- **WHAT TO DO**
Below are the records; copy every line in them that holds the string "Tick".

^^^^^^^^^^^^^^^^

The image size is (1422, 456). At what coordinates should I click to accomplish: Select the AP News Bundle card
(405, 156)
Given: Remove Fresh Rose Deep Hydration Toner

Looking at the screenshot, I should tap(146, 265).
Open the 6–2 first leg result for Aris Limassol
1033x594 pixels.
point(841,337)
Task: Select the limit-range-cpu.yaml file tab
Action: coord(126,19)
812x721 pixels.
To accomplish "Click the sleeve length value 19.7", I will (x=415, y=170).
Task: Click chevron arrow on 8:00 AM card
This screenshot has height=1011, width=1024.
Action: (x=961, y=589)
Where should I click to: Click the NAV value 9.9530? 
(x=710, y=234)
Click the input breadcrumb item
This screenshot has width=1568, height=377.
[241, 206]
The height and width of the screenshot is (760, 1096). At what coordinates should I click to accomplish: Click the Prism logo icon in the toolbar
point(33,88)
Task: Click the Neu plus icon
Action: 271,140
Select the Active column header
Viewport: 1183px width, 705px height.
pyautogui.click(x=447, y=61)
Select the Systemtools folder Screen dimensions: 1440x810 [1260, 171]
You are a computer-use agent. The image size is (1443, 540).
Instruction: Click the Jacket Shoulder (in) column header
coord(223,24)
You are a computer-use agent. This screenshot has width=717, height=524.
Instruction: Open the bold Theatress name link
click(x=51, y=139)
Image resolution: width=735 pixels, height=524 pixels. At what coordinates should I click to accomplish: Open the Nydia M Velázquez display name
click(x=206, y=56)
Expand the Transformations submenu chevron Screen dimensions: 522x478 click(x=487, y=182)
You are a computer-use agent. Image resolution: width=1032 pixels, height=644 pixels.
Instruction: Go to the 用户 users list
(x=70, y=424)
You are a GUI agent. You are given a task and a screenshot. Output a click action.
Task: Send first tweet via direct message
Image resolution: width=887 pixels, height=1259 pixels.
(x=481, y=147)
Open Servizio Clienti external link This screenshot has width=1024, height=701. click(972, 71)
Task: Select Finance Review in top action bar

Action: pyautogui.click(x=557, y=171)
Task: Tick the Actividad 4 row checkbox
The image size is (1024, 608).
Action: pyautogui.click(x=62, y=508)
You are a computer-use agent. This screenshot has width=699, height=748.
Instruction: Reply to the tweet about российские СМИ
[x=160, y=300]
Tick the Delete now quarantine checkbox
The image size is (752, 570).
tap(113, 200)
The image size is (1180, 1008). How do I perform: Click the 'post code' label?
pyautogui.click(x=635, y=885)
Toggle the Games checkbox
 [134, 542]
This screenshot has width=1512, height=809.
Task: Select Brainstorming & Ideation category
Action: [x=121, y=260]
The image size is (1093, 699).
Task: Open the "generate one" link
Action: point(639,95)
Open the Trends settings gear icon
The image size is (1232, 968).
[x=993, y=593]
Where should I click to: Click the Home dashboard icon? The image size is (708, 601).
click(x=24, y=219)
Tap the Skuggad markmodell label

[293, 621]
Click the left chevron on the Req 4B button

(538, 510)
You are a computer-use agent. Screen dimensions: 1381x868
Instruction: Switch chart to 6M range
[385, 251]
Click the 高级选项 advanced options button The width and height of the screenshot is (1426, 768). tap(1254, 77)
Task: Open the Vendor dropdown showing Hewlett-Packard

^^^^^^^^^^^^^^^^

- **REPLY TO THE TASK**
Task: Tick the Actividad 4 row checkbox
Tick the Delete now quarantine checkbox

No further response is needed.